Hits - BB-Media-IT/Data-Hub GitHub Wiki
This document details the schemas used to manage the Hits
product data. During the delivery process, a specific S3 Bucket is created for each client. In each of these buckets, we have a main folder containing files in JSONL format. This folder is named Hits
. Additionally, within this folder, there is a subfolder named latest
.
Document Structure
This document is organized into the following sections:
Details of the S3 Buckets
Each client receives an S3 Bucket where data is organized into specific folders to ensure efficient management and quick access. The folder names reflect the types of data they contain, facilitating the identification and specific processing of each data set:
Example:
s3://bucket-client/Hits
This folder contains a latest
subfolder, which is periodically updated with the latest available snapshot, ensuring that customers always have access to the latest information.
Update frequency and scope
- The update of data in S3 Bucket is weekly.

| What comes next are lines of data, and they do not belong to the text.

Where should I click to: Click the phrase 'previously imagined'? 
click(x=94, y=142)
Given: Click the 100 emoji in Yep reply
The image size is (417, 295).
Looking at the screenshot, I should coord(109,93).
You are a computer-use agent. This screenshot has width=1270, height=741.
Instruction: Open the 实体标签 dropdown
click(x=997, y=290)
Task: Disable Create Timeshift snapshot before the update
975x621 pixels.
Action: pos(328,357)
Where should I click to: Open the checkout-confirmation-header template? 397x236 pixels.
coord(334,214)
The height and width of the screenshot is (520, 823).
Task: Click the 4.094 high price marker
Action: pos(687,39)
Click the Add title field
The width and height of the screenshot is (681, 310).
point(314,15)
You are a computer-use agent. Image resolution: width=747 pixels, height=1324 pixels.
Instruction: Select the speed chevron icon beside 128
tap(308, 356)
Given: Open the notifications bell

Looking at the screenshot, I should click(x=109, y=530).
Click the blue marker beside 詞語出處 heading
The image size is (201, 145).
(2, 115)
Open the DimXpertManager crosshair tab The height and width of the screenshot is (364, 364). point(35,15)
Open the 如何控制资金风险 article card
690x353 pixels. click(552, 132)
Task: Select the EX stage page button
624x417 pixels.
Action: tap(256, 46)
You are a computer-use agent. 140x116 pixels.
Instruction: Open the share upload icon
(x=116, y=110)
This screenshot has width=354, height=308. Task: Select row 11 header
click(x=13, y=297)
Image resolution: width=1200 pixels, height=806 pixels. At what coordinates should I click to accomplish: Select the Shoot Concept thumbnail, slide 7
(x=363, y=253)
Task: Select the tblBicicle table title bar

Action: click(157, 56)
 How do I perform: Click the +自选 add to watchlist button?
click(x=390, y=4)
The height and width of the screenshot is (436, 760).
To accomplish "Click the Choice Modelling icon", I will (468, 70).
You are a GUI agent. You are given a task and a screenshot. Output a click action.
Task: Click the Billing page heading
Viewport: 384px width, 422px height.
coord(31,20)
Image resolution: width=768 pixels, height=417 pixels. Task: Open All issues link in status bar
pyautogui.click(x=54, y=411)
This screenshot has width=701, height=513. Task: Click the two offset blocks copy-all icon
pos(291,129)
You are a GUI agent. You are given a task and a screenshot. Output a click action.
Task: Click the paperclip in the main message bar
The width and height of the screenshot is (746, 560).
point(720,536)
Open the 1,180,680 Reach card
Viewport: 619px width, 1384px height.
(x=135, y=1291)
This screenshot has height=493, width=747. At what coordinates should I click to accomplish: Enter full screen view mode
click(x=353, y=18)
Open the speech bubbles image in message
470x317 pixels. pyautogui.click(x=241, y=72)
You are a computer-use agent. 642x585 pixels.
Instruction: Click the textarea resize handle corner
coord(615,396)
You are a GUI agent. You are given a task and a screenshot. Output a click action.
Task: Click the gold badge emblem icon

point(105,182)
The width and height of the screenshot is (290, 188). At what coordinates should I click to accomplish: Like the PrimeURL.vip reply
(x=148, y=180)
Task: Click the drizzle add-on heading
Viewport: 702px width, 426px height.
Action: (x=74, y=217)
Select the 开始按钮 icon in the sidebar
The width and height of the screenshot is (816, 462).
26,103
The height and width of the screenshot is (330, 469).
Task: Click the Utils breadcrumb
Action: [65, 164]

🚀 You can get a weekly updated demo by connecting to the following Bucket s3://bb-media-data/hits/
using AWS CLI or any software and the endpoint parameter --endpoint https://nyc3.digitaloceanspaces.com
.
Command example
aws s3 --endpoint https://nyc3.digitaloceanspaces.com cp s3://bb-media-data/hits/ /Demo/BB-Media --recursive
File Description
We provide a detailed description of the files contained in the Hits
folder, explaining the structure and type of data handled by each one. If you wish to see the schemas in YAML, click here.
Hits
Field | Type | Description | Example |
---|---|---|---|
UID | string | Hash identifying the movie or series universally | c4d8bb0055f0cf866ec6f5d16b5471c5 |
IMDBId | string | ID coming from IMDB | tt13016388 |
TMDBId | string | ID coming from TMDB | 108545 |
DateHits | string | First day of the analyzed week | 2024-04-01 |
WeekOn | integer | Week number of the year corresponding to the date the data is processed (1 to 52/53) | 14 |
YearOn | integer | Year corresponding to the date the data is processed | 2024 |
Title | string | Titles coming from IMDB | 3 Body Problem |
Year | integer | Year when the movie/series was released, coming from IMDB | 2024 |
Country | string | Country where scores are calculated (ISO Alpha2 Code) | US |
Type | string | Content type | Movie |
Genre | string | Title primary genre, most common genre in collaborative databases | Action |
Scores | array | None | View More In Scores |
Position | integer | Title position inside current country and content type | 1 |
DeltaPositionInt | integer | Position change from previous week to current, if title wasn't in previous week data, is null | 3 |
Average | numeric | Hits score average inside corresponding Country and Type | 1.55 |
HitsRelative | numeric | (Hits score / Average)-1 , compare Hits score over Average, "how many times is Hits score over Average" | 63.66 |
HitsLocal | numeric | Compare Hits score to the Hits score of the same title in its origin country. | 100 |
ReleaseDate | string | Title release date in corresponding country | 2022-08-02 |
HitsCategory | string | Category assigned to a title according to its Hits score | Unicorn |
TrendScore | numeric | Relative score based on the difference between the moving averages of the last week and the previous 2 weeks, divided by the latter moving average | 1.888 |
TrendCategory | string | Category assigned to a title according to its 'trend_score' score | Average Trend |
Scores
Field | Type | Description | Example |
---|---|---|---|
Score | numeric | - | 100 |
Source | string | Raw scores have no limits, others are standarized between 0-100. All scores are calculated in specific week. Piracy: The number of views and downloads of title offered on pirate websites Twitter: The number of published tweets (of public profiles with the users' location to determine the country) that include hashtags with the title of the content Imdb: The number of votes registered on IMDB Cdb: The number of views from collaborative databases (some websites are filmaffinity, letterboxd, sensacine) Youtube: The number of weekly views of the first 10 videos related to the title Hits: The weighted average of the different sources previously mentioned (20% Piracy + 15% Twitter + 10% Search Engine + 25% Collaborative DB Votes + 20% Collaborative DB Popularity + 10% Youtube) | YoutubeRaw |